PROBLEM TO WORK ON ▸ Find the line with "Task: Click the" in the records below. Copy it and every line after it, up to and including the line with "Open the closed".

DATA FOR THE TASK ▸
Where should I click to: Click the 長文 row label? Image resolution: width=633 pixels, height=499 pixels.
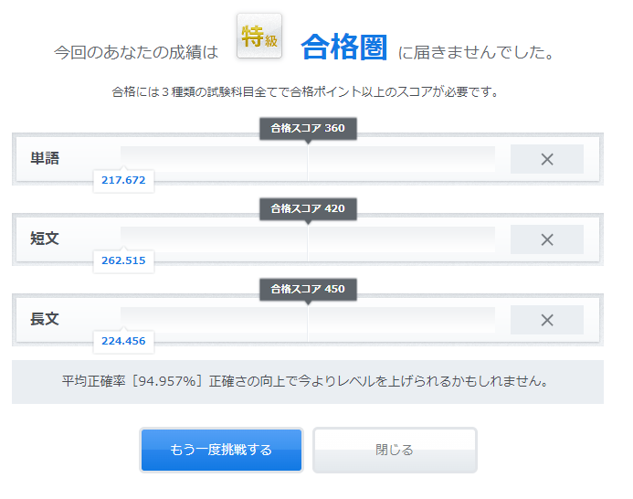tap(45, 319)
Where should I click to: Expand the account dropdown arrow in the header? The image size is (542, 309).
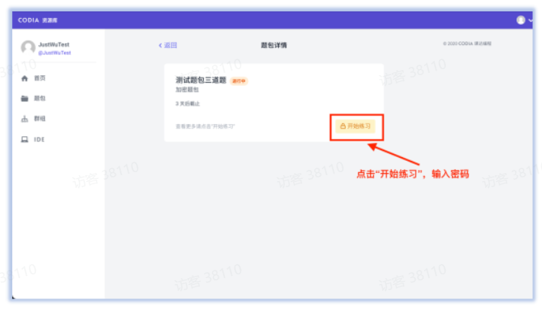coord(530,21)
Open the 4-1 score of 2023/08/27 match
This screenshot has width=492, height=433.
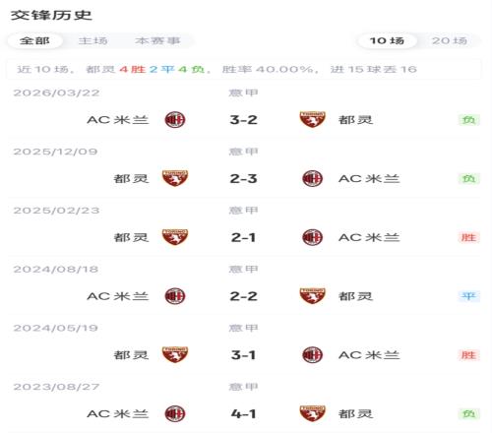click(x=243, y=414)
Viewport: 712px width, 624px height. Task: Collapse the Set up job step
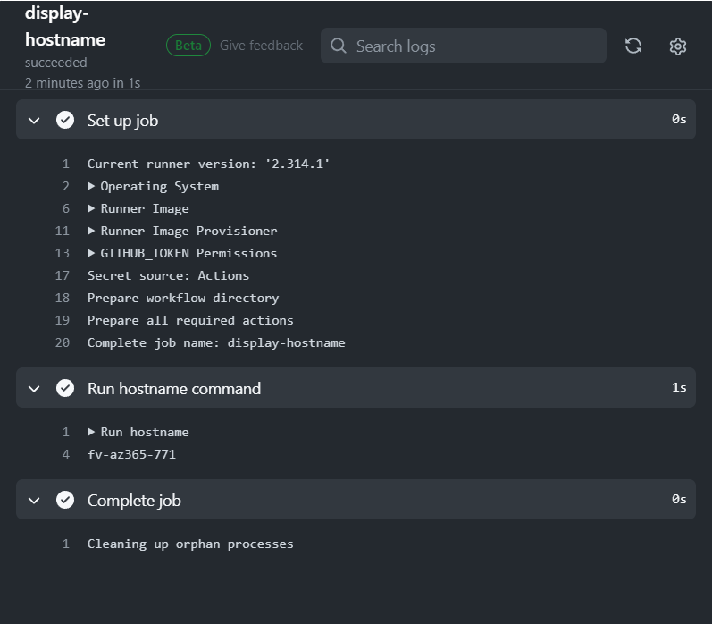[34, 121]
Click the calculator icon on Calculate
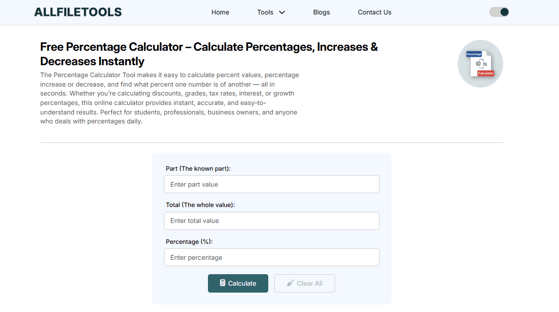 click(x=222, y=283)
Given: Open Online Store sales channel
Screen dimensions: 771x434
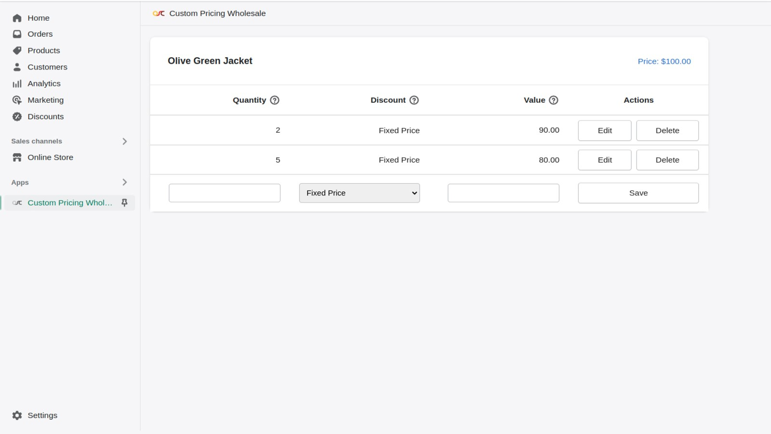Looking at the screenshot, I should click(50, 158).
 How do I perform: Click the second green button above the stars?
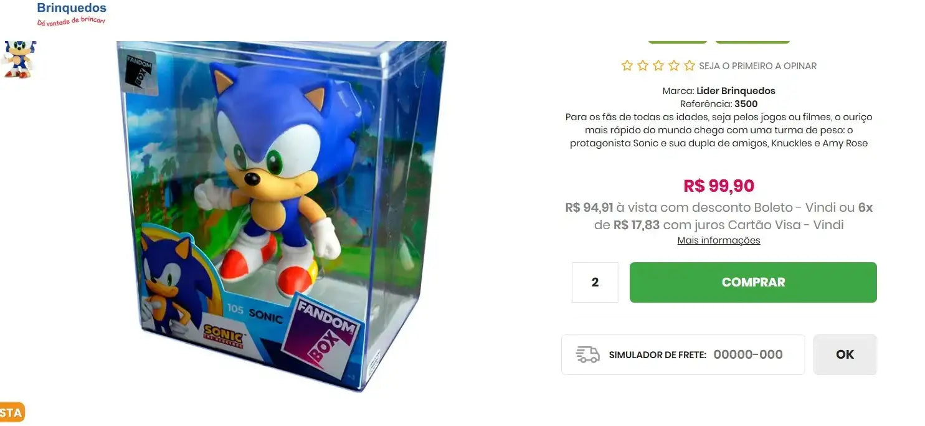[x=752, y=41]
...
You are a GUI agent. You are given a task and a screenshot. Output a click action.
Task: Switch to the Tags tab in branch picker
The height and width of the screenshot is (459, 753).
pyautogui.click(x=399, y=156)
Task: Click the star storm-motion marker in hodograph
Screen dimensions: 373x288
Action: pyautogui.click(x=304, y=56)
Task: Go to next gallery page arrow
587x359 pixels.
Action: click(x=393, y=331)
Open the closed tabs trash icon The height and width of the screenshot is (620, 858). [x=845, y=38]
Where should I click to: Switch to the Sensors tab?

EXERCISE OUTPUT ▸
Task: Click the star storm-motion marker in hodograph
Screen dimensions: 373x288
Action: pyautogui.click(x=304, y=56)
Task: Go to next gallery page arrow
587x359 pixels.
Action: click(x=393, y=331)
Open the closed tabs trash icon The height and width of the screenshot is (620, 858). [x=845, y=38]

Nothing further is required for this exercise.